Emissions are another major focus of the Environmental Protection program. Through the Clean Air Agenda, the Government of Canada has been working towards making major improvements in Canada’s environment by addressing the challenges of climate change and air pollution. To this end, the department is working on a number of fronts to help reduce emissions:
- Aviation Emissions
- Ports Emissions
- Rail Emissions
- Commuter Options
The Government of Canada has committed to reduce greenhouse gas emissions from federal government operations by 17 per cent nationally by 2020, compared to the 2005 base year. Part of this national target will be reached through Theme IV – Shrinking the Environmental Footprint – Beginning with Government. Emissions from federal government operations originate from two main sources: building operations and vehicle fleet.
Each federal department is responsible for setting its own emissions reduction target based on previous data and potential opportunities using existing resources. Transport Canada’s operations represent five per cent of the total greenhouse gas inventory. Based on Transport Canada’s 2005/06 greenhouse gas performance data, our target is to reduce our greenhouse gas emissions by 21 per cent by 2020/21.
Environmental Protection is responsible for reporting Transport Canada’s progress in meeting its greenhouse gas emissions reduction targets, as set by the Federal Sustainable Development Strategy. Environmental Protection helps regional staff and other Transport Canada groups, to ensure consistency and accuracy in reporting. We also prepare the department’s annual Progress Report for Greenhouse Gas Emissions Reduction.

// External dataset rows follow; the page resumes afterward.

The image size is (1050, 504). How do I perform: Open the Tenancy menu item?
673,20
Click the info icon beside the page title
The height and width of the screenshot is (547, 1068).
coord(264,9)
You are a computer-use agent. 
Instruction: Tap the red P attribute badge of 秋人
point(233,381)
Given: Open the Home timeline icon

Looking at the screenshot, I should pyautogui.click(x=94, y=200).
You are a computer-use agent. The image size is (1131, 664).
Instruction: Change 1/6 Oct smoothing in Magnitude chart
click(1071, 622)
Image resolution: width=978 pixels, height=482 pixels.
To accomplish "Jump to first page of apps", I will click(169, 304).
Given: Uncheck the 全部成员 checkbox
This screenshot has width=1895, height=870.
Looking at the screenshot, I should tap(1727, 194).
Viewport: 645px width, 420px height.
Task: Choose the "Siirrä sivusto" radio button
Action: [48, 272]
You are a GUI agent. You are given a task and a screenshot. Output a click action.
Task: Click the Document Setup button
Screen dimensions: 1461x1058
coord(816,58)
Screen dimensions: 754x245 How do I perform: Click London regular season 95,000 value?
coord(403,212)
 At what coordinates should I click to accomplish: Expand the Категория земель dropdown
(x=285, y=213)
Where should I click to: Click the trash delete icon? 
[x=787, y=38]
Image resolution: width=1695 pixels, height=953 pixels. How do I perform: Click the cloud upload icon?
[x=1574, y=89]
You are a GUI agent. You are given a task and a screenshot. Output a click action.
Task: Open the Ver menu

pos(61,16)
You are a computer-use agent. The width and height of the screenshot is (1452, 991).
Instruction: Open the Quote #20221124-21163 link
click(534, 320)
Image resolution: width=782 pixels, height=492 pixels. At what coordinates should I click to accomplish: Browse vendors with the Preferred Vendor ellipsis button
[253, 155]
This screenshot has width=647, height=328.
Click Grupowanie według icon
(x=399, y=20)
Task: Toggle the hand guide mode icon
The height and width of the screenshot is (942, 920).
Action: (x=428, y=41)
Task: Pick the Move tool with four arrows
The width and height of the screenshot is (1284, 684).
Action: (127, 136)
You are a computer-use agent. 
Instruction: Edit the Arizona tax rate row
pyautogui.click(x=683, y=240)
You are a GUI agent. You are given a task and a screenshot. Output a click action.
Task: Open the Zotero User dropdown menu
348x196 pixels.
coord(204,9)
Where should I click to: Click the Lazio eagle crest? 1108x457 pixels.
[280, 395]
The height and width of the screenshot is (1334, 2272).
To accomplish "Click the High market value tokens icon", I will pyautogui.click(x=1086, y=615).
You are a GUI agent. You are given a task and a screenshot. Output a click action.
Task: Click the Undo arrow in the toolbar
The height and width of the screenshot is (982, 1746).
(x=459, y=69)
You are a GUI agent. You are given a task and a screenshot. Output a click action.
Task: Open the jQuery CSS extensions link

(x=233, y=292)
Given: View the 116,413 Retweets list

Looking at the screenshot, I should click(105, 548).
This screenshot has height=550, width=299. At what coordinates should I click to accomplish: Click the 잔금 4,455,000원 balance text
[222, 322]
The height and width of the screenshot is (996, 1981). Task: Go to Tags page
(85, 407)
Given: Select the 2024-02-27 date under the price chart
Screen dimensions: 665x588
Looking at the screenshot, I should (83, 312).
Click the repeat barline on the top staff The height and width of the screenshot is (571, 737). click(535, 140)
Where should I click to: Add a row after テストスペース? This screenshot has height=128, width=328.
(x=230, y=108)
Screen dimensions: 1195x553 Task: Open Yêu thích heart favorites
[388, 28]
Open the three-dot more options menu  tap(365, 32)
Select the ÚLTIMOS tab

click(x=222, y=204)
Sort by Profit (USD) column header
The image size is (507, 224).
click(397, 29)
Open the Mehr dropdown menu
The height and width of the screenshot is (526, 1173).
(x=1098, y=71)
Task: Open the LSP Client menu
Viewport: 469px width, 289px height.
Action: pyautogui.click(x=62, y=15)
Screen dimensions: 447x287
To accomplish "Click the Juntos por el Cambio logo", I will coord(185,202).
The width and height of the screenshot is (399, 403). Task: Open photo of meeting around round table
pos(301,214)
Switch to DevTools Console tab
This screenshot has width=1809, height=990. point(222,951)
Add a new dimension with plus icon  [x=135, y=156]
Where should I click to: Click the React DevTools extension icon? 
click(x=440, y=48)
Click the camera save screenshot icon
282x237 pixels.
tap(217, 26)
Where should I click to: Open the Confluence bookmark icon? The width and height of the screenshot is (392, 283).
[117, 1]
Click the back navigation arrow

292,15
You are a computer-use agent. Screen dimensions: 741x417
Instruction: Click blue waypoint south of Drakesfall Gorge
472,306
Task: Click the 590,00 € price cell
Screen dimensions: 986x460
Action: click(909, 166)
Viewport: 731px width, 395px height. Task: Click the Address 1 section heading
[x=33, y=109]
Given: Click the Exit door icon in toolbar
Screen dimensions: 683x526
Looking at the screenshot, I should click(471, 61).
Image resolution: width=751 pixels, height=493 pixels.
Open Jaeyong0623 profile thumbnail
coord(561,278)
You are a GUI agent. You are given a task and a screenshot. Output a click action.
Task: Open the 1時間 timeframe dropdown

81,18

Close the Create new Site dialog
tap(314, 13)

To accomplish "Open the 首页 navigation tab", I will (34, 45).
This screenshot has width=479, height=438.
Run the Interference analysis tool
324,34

The Canadian Environmental Protection Act has defined Federal Ambient Air Quality Objectives for numerous pollutants with which airports should adhere. Carbon monoxide, nitrogen dioxide, ozone and total hydrocarbons are among those chemicals associated with airport and aircraft activities that are subject to these objectives.
Transport Canada has conducted emissions assessments at airports since the 1970s, when concerns were first raised regarding airport source impacts on ambient air quality. A Review of Ambient Air Quality at Major Canadian Airports (TP 9606) outlines the results of 16 studies completed over a 15-year period. These studies were conducted as part of a commitment to ensure that national environmental objectives were being met.
In 2003, the United States Federal Aviation Association and National Aeronautics and Space Administration established Partnership for AiR Transportation Noise and Emissions Reduction known as "PARTNER", a Research Centre of Excellence for aircraft noise and aviation emissions mitigation. In 2004, Transport Canada, Environmental Management, joined the Federal Aviation Association and National Aeronautics and Space Administration as a sponsor. The Centre is a research organization that leverages a broad range of stakeholder capabilities to foster breakthrough advances in the area of aircraft noise and emission mitigation.
Environmental Protection manages and promotes the Commuter Options program by offering a Commuter Options Guide to small, medium or large employers anywhere within Canada. The guide presents practical and proven ways for employees to increase their use of commuting options, other than driving alone to work. The program focuses on providing information on commuter options, including active transportation, public transit, carpooling and teleworking for any workplace.
The guide comes with materials that business groups, government agencies or non-profit organizations can use to deliver a one-day training workshop to interested employers.
The Commuter Options Guide and workshop are designed for small, medium or large employers anywhere in Canada, in both the public and private sectors.